Q: The manager of my condominium association sent out the first notice of annual meeting and election late. Instead of sending out the first notice 60 days in advance of the annual meeting he sent the first notice out 55 days before. When I raised my concern he said there likely won’t be enough candidates for an election anyway and he doesn’t want to move back the date of the annual meeting because the Bylaws require the annual meeting to be held on a specific date. The manager also said that he doesn’t want to move back the annual meeting date because several owners have already purchased flights to come down for the annual meeting and he doesn’t want to mess up their travel plans. Must the annual meeting be moved back and another first notice sent out? B.P.

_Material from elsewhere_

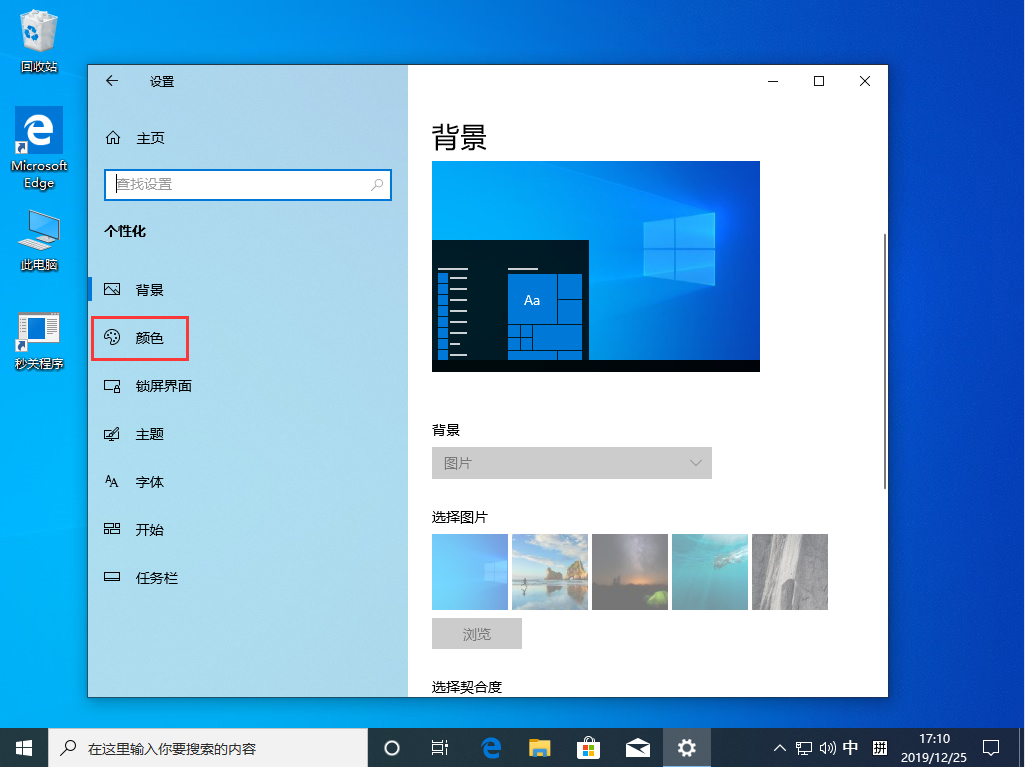Open the notification center icon
Screen dimensions: 1025x767
coord(991,747)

A: Yes, the annual meeting must be moved back and a new first notice of annual meeting must be sent to the owners not less than 60 days prior to the new date selected.

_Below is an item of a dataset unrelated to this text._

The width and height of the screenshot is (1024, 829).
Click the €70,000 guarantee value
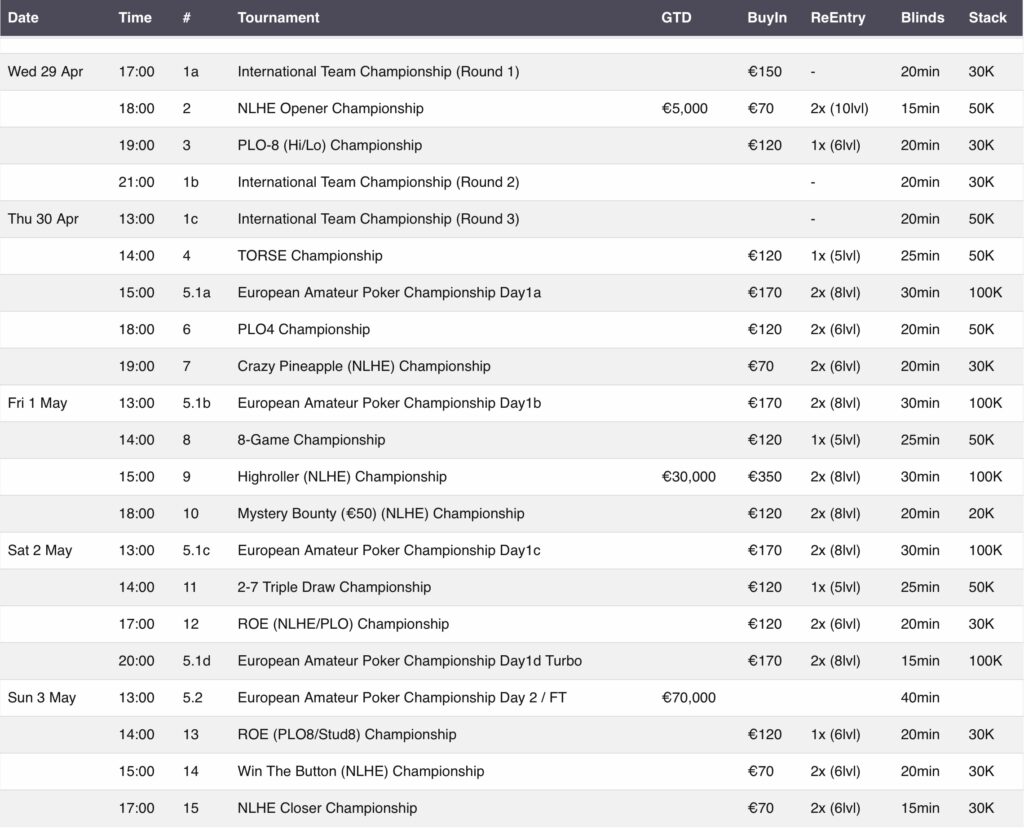[687, 697]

Rules from the Division of Florida Condominiums, Timeshares and Mobile Homes (the “Division”) state that there are three “fatal” election flaws for condominium associations which require a new election: (1) Failure to send the first notice by the 60 day deadline; (2) Failure to timely deliver each candidates information sheet in the second notice; and (3) failure to include the names of all the candidates on the ballot.
Here, a fatal flaw has been committed as the first notice was not sent by the subject 60 day deadline. If the Association goes forward with the current annual meeting date and the election is challenged the Division will order a new election.
Q: It is a requirement to be an owner to be eligible to serve on the Board of Directors at my condominium association. A unit is owned by a trust and the person residing in the unit (full-time) is apparently the beneficiary of the trust. This person has indicated that he plans to run for the Board at the December annual meeting. Is he eligible? A. R.
A: Yes. Section 617.0802, Florida Statutes, which governs not-for-profit corporations (note: most community associations are not-for-profit corporations), states that in the event that the eligibility to serve as a member of the board of directors of a condominium association is restricted to membership, a “grantor” of a trust or a “beneficiary” of a trust which owns a unit shall be deemed a member of the association and eligible to serve as a director, provided that said beneficiary occupies the unit.
Since this person meets one of these criteria, as a beneficiary of the trust who resides in the unit, he is eligible to serve on the Board, assuming he meets all other eligibility requirements.